I just can’t find a decent email client that looks like it’s from the last 20 years. Geary and Evolution both appear to be pretty modern but something about using Gmail with a Yubikey just doesn’t work and neither of them will connect to my account. Both on Fedora and OpenSUSE. Thunderbird works but it’s so old fashioned and Betterbird doesn’t look much better. What’s everyone else using?
Heh I just ran into the invisible icons issue recently, for whatever reason I am no longer able to accept Teams meeting. Yeah that’s definitely a shitty thing. But more whitespace? In other words, less visible information on the screen which requires more scrolling or clicking to other screens? Sorry, that just sounds annoying and less productive.
Information density MUST be suitable for humans. Usability and productivity both have nothing in common with amount of clicking and scrolling required.
Just imagine making your font size something about 5px. And 1.0 as a line height. Sounds good, isn’t it? There ia so much information displayed on the screen.
Actually I AM that guy with a small font size and super-packed density. The more information on the screen, the faster I can take it in at a glance and find what I need. Sorry your brain doesn’t work that way, but less clicking and scrolling absolutely does affect my productivity and my idea of usability. For example, I find it highly annoying when a website changes to a larger spacing on a drop-down list and suddenly something I used to be able to immediately click on now requires me to scroll down several times to find the option I want. I’m not sure how that’s supposed to increase usability.
If you need less information on screen, they invented a great thing for that in the 90s: resizable windows. And later, HiDPI-aware interface scaling.
That is the right way to control information density. The user can control both of these however they like and set it to whatever they work best with, and it applies across the system.
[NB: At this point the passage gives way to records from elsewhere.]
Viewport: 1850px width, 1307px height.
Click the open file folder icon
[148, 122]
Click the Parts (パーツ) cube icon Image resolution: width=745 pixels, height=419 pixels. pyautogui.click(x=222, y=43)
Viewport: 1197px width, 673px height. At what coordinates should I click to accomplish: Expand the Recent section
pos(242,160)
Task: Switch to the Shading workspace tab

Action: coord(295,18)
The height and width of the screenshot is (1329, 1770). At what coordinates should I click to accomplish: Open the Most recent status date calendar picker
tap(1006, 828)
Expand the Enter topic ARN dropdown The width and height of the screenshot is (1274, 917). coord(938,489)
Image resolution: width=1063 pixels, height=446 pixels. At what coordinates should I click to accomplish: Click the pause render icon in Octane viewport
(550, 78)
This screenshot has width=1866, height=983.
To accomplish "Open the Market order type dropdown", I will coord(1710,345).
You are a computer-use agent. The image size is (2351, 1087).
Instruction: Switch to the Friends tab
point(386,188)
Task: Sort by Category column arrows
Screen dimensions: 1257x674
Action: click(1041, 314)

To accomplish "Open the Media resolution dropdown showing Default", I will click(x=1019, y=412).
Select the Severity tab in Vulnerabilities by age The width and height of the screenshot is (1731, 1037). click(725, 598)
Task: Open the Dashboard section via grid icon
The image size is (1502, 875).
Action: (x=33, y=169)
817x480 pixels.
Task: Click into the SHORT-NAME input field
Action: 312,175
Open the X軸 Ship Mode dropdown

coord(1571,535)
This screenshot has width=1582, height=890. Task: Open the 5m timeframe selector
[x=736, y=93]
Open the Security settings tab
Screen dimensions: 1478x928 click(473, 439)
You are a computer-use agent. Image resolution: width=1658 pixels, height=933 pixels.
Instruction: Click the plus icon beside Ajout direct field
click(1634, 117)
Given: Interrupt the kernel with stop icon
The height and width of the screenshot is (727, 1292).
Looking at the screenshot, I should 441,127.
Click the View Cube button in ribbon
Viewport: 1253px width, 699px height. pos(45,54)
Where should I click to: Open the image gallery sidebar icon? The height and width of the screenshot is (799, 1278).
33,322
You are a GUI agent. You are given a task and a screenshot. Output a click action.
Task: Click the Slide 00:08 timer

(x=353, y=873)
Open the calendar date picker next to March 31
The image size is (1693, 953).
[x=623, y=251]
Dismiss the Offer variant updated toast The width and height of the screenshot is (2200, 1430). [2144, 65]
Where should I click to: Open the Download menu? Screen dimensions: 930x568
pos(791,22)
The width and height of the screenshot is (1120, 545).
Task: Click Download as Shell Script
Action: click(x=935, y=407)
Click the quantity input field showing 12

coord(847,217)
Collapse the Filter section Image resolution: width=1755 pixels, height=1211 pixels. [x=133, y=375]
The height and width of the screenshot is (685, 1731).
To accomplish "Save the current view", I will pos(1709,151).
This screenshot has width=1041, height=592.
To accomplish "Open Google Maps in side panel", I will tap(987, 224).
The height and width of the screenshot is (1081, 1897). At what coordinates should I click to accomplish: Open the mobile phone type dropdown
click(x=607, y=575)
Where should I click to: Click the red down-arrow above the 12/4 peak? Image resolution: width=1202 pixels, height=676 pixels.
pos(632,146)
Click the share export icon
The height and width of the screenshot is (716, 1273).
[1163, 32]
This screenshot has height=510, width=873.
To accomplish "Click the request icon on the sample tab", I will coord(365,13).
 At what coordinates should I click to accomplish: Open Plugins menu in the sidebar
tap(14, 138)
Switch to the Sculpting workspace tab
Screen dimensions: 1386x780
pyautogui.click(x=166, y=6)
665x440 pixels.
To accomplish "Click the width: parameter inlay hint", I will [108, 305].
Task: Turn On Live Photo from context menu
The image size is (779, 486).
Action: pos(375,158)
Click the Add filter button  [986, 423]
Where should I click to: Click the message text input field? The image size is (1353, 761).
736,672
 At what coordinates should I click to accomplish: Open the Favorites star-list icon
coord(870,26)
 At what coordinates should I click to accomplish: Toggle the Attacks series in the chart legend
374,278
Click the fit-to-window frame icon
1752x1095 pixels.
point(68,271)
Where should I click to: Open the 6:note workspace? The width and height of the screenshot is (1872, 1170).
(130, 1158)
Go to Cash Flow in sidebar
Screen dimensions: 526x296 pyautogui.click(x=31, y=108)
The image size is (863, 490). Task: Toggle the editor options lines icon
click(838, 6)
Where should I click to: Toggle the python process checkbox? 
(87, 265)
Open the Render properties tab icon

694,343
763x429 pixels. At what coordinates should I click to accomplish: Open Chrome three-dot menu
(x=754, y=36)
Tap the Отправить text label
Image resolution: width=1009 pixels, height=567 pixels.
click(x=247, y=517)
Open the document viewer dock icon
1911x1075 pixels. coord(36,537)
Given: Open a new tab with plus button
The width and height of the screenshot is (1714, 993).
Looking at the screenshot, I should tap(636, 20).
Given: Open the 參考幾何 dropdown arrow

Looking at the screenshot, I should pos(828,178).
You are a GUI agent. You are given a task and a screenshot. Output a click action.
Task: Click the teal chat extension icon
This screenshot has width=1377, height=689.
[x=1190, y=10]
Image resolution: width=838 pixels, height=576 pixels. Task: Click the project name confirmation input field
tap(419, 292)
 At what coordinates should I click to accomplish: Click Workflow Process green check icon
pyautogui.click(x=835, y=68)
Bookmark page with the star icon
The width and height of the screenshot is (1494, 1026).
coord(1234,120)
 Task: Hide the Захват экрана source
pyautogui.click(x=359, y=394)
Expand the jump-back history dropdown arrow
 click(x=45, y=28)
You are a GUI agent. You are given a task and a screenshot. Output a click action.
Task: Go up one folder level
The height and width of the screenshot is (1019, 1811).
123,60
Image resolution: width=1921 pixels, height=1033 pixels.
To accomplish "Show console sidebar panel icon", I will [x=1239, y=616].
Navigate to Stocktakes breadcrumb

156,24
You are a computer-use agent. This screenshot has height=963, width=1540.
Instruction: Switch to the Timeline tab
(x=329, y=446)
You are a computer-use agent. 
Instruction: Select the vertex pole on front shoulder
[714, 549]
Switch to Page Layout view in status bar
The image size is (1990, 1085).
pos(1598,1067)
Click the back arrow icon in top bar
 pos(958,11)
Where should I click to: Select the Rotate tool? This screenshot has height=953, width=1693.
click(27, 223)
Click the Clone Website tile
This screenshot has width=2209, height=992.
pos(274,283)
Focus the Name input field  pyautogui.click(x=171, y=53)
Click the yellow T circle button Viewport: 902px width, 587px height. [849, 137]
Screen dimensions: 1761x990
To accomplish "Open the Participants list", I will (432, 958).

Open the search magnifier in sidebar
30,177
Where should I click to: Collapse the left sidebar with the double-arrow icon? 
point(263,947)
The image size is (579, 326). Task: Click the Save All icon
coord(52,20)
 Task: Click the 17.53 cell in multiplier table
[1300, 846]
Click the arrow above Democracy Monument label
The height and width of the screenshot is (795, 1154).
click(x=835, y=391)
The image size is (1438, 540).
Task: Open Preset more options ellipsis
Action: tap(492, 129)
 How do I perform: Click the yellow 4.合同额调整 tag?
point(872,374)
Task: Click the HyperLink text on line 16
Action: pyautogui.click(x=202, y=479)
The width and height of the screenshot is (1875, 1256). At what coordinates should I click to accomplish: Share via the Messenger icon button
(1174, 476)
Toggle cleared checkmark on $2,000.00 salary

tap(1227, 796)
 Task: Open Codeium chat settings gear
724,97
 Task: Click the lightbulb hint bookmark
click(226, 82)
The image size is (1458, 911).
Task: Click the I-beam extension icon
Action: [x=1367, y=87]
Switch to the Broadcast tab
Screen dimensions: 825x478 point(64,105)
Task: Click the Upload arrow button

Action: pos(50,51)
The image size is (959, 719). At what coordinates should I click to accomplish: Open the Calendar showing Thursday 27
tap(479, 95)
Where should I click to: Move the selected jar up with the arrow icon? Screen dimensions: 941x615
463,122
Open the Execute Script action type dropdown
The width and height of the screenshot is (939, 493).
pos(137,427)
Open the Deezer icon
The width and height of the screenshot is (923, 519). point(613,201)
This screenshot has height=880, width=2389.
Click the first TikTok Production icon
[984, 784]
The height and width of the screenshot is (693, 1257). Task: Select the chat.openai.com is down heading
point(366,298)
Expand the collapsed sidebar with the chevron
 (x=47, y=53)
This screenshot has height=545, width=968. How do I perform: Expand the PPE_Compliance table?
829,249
You can’t do that with usually custom written interfaces that insist on putting like two lines of text worth of whitespace between every UI element.
Sorry, that just sounds annoying and less productive.
It is but the “holy trinity” of Ui/UX design Apple, Google and Microsoft have been pushing this for years now.
My eye twitches anytime I go onto a webpage that’s just a phone app in the middle of my screen with two blank voids on either side.